(What to produce) The answer must be every line below that contains the string "dimensions".

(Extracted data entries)
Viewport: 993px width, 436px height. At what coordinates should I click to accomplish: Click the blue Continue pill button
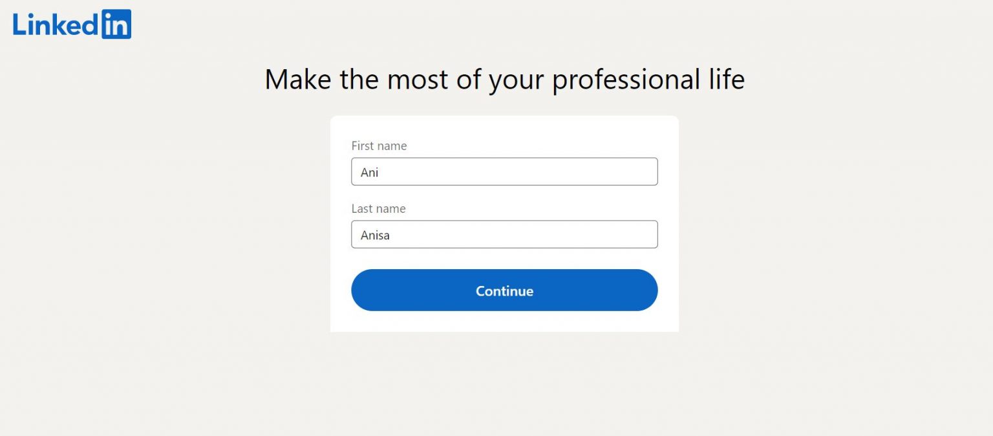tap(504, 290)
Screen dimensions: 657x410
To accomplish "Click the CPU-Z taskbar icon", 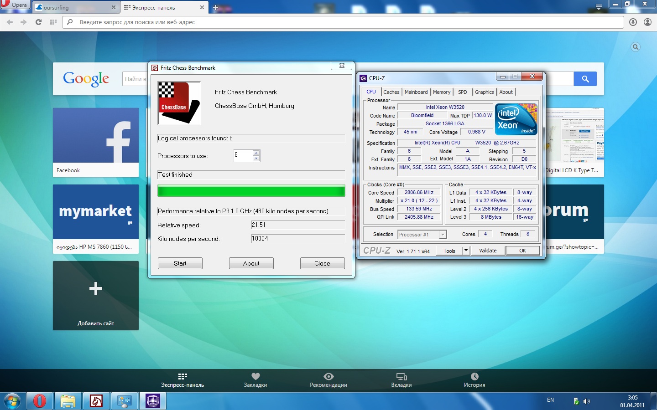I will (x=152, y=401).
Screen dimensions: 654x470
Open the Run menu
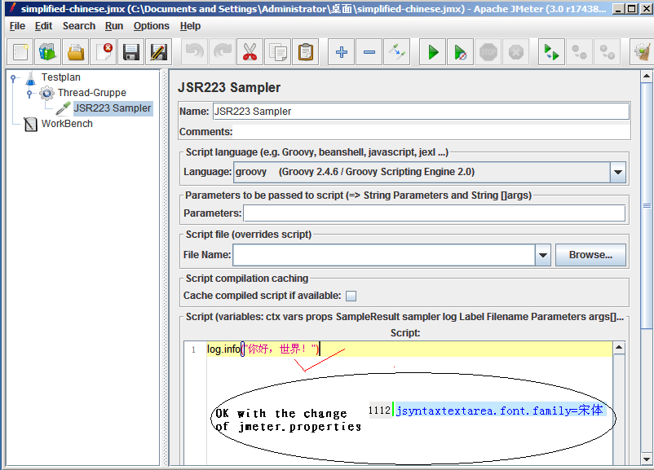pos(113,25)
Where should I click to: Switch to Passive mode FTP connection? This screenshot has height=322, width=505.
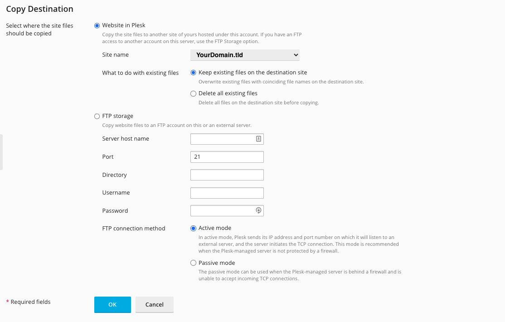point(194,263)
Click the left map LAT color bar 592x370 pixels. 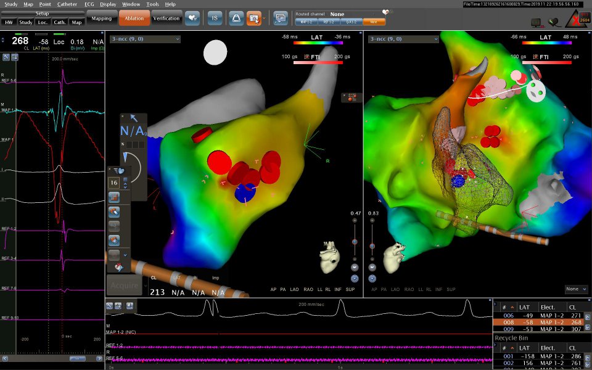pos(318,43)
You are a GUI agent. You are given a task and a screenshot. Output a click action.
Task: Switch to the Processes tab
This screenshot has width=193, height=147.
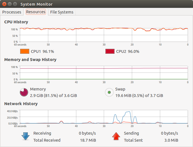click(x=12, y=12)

...

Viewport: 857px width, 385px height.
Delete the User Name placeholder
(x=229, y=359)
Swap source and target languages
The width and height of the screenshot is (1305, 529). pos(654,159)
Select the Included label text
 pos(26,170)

(Answer)
Screen dimensions: 657x410
Screen dimensions: 654x470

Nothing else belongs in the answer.